Il destino sociale di queste nobili avanguardie borghesi non viene taciuto – a proposito di “fragili alleanze”: quelle di quei giovani sono spesso biografie di successo, studi prestigiosi, carriere accademiche importanti, cooptazione nella pubblica amministrazione; irrimediabilmente, tali destini separeranno quei ragazzi dalle masse “plebee” verso le quali, confusamente, avevano lanciato ponti di conoscenza nel decennio precedente. Saranno le avanguardie che più propriamente si collocheranno sul terreno del marxismo, a continuare l’opera di educazione politica e sociale del sottoproletario: arrivando finalmente a mettere in discussione anche la vigenza stessa di tale categoria storica, figlia delle diffidenze ataviche del movimento operaio verso “plebi, popolino e classi pericolose”

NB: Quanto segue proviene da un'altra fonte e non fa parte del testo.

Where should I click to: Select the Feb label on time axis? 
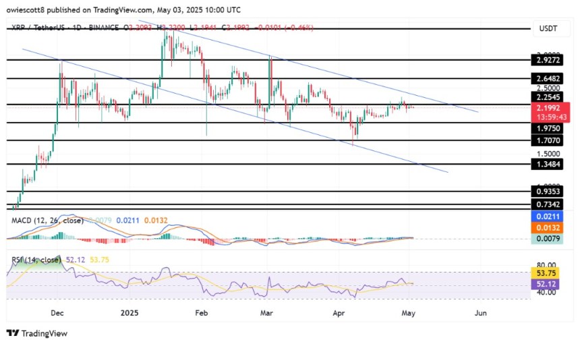click(200, 313)
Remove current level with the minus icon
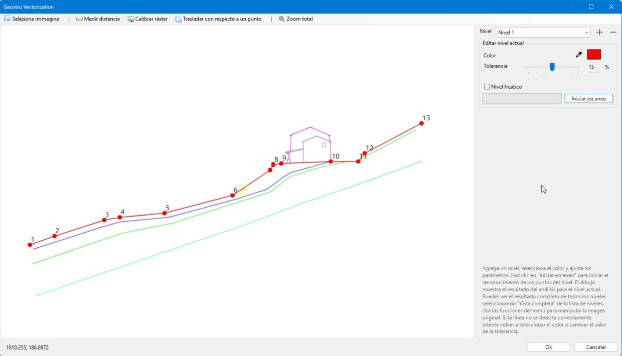 612,32
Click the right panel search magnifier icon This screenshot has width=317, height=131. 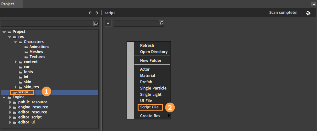pos(161,23)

Nel libro si ritrovano le storie rimosse dei ragazzi di Don Vesuvio – missionario sociale in mezzo agli scugnizzi del dopoguerra; l’istituzione della Mensa Bambini Proletari e le prime esperienze di mutualismo sanitario di quartiere, calate dentro l’emergenza epidemica del colera. E ancora, le vicende più propriamente politiche del Centro Coordinamento Campano, della Sinistra Universitaria, del Gruppo Gramsci; e l’epopea tragica dei Nap, la costruzione del polo industriale di Pomigliano e l’onda lunga dei movimenti dei disoccupati organizzati. Sono storie che si sovrappongono, cicli che si aprono e si chiudono repentinamente: il racconto di un impegno crescente, fondato sulla prassi, sull’esperimento sociale, sull’attraversamento di territori inesplorati che erano stati abbandonati, fino ad allora, all’egemonia del laurismo prima e del clientelismo gavianeo poi.

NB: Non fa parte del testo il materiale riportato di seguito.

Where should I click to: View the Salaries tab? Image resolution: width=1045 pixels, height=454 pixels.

Leggere la densità delle storie politiche di tanti/e attivisti e/o militanti, fa impressione e suscita interrogativi: di tutto quel patrimonio, cosa si è effettivamente sedimentato nella memoria civile della città? Che impatto ha avuto questo impegno sulle istituzioni, sulla governance, sulla democrazia reale? Lungo quali tornanti si sono disperse le ingenti forze soggettive di cui racconta il libro, che già nella prima metà degli anni 80 parevano scomparse? E dove, invece, hanno depositato semi che sono leggibili nel nostro presente – pensiamo alle esperienze di mutualismo e autogestione della Napoli contemporanea?
Resta aperta la domanda di fondo, suggerita dal titolo che Russomando ha scelto: perché le “alleanze” si rivelarono così fragili? È una questione di inadeguatezza politica delle soggettività, incapaci di elaborare un modello alternativo all’“assimilazionismo” istituzionale del PCI? O di una condizione (irreversibile) della modernità, a cui bisogna rassegnarsi, quella di legami sociali fragili, di coalizioni provvisorie, di movimentazioni repentine e fugaci, che ci costringono ad una microfisica del conflitto, ormai privato dell’orizzonte dell’utopia socialista? L’autore non dà risposte, ovviamente, ma con un libro di così alto profilo storiografico e politico, offre senza dubbio un contributo ricco e importante: soprattutto a beneficio delle giovani generazioni che continuano una pratica sociale e politica popolare e antagonista, dentro una città sempre in bilico tra lo spettro del disastro e il mito della rinascita.